### Work item
Report, from the records below, every line where the word "computer" appears.

### Data shown
..........
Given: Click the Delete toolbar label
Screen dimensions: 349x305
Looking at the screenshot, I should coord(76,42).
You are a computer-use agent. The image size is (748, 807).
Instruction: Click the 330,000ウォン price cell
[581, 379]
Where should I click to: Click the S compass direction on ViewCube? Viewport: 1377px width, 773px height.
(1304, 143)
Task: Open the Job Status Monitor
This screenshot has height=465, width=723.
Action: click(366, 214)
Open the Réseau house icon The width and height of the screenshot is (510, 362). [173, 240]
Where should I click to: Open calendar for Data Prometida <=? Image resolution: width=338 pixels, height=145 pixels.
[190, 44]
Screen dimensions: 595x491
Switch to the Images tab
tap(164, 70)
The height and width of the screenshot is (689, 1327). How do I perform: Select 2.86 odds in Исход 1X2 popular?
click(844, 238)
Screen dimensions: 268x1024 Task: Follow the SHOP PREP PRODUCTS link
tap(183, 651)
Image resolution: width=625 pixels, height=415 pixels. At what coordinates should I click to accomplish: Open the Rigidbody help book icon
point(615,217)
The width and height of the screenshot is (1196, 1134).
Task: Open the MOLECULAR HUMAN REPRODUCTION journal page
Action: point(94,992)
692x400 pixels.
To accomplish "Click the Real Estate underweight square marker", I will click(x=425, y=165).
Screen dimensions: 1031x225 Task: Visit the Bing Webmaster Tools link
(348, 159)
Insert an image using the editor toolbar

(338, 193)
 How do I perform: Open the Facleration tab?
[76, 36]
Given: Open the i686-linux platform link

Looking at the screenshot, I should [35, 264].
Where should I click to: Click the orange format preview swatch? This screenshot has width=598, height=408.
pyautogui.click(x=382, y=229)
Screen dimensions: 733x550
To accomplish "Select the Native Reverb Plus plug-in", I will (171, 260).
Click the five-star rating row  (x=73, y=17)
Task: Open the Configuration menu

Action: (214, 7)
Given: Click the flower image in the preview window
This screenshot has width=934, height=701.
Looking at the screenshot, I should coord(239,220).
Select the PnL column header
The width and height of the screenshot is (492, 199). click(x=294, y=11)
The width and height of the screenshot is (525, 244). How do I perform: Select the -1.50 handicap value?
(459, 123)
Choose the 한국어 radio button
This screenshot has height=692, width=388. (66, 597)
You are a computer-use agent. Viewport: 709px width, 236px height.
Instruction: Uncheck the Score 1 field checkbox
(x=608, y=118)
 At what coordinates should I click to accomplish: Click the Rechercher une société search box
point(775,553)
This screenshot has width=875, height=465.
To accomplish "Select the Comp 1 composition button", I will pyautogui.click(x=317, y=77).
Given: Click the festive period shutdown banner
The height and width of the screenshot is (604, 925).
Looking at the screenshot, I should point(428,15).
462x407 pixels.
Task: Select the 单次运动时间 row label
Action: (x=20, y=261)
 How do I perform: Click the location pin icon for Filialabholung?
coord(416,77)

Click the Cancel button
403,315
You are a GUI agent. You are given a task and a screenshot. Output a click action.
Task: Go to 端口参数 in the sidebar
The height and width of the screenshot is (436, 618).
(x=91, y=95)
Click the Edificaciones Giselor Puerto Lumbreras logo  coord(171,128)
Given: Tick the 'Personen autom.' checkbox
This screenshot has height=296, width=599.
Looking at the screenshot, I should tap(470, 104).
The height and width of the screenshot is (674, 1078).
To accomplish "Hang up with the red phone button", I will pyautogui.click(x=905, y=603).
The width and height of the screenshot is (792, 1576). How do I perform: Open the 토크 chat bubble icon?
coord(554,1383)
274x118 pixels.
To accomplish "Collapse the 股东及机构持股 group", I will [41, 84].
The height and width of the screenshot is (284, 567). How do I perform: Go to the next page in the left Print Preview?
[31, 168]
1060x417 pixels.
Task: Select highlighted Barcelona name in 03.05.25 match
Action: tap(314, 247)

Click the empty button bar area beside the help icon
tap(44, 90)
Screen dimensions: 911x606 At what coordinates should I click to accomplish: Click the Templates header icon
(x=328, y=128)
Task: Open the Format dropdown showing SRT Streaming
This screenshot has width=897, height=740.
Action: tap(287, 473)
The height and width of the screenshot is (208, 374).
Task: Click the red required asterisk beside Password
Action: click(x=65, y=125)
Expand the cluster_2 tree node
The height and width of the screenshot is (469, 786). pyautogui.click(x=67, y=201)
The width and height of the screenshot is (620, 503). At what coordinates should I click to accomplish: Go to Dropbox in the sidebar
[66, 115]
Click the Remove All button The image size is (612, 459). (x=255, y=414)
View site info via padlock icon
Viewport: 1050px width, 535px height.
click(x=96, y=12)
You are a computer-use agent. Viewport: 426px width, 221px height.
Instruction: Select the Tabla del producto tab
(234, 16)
..........
### Output for this exercise
You are a computer-use agent. The image size is (748, 807).
You are a computer-use agent. Viewport: 709px width, 236px height.
You are a computer-use agent. Viewport: 426px width, 221px height.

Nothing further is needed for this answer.